January 1, 2025
Building and maintaining trust with you, our audience, is our top priority. Over the last five years, we have developed over 300 thousand subscribers on YouTube (with over 50 million views to date), a very (very) large number of subscribers on our newsletter email list, and thousands more on other social media platforms. We did this by working hard to provide the best, unbiased content and avoiding the “me too” posts, when possible.
Through these different platforms, we often recommend products or services without any business relationship, simply because we believe our viewers will benefit. These companies don’t pay us to recommend them (and in most cases they don’t actually know we recommended them).
We are approached (conservatively) over 100 times per year by different companies asking us to “pitch their product,” to our viewers. Overwhelmingly, we just say, “No, thank you,” and move on. (Note to companies looking for affiliates: telling us we’re wrong about what our audience will like, asking us to “just get on the phone for 5 minutes” after we’ve said no, or “bumping yourself to the top of our email” by forwarding the same email to us every single day for weeks on end puts you on the permanent blacklist – particularly if your final “goodbye” email ends with an insult. This is a reasonably small community, and we all share notes…)
Occasionally, we will support a company that has a proven product, great reputation, and an excellent fit with our audience through an affiliate or sponsorship relationship. To date, we have three of these relationships, and each has gone through significant vetting.
How We Vet a Possible Affiliate or Sponsor Relationship
First and foremost, we ask ourselves: Would we recommend this product to our parents, best friend, or life partner? If the answer is “no,” then we don’t go any further. A current example is cryptocurrency. I’m sure there are some highly ethical, well-run cryptocurrency exchanges out there, but if my Dad came to me and said, “This crypto thing is going through the roof, and I want a piece. Where should I go to invest?” I would do everything in my power to talk him out of it. However, if he came to me and said, “I want to get more involved with my finances. Where can I go to learn more, track the important things and prepare for the future?” I’d know the exact personal financial planning software to recommend to him, because I use it myself. Both avenues involve investing, but the first “screams” danger while the second “whispers” financial prudence. You get the point…

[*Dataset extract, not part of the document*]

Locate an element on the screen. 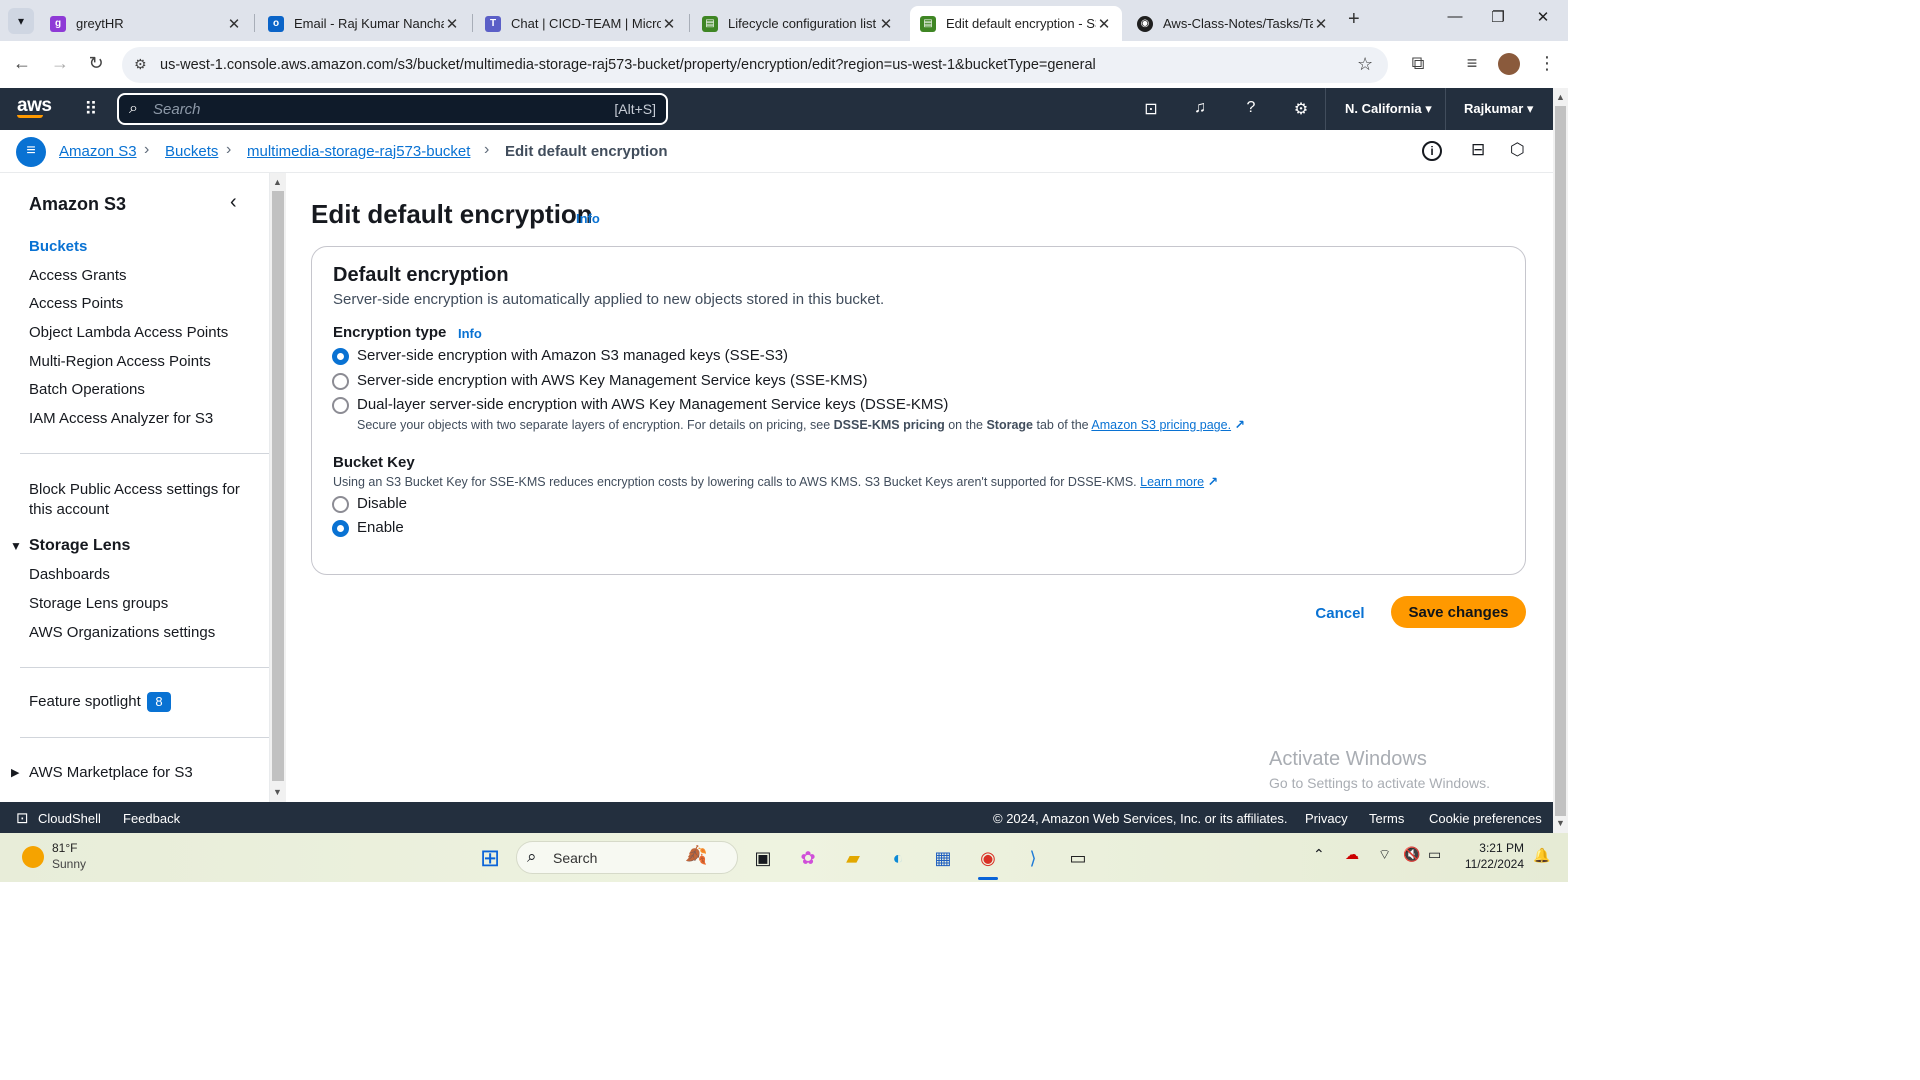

The next step, for more expensive products, is that we check the Better Business Bureau rating. (If they don’t have an A+ rating, we need to know why before we proceed. Amazon, for example, has an A rating, not A+, but when you sell to millions of people a day, complaints will happen – that makes sense to us). Some companies have a BBB rating, and some don’t. Of those that do we read the comments for themes and context.
We then compare features with competitors, check how long they’ve been in business, do a thorough search for negative press, and for some products and services, we’ve interviewed management. If available, we check their rating agency credit reports and analyst reports on the company if they are publicly traded. If warranted, we’ll also ask our subscribers on YouTube what they think and even ask them to vote. They are not shy about feedback and we often get dozens of written responses and thousands of votes.
Finally, in most cases we have tested the product or service thoroughly ourselves. The reason I say “in most cases,” is that sometimes it’s not possible. For example, a Medigap company may have a great product, but since no one here is age 65 (but close!), we can’t personally attest to the claims paying history.
While this level of diligence doesn’t guarantee success, it greatly increases the odds. In short, we do more work than 99.9% of the company’s customers would ever do before we agree to an affiliate or sponsor relationship – we have the luxury of saying “no” and it not affecting our bottom line.
Thank you for putting your trust in us, we’ll continue to work hard to earn it every single day.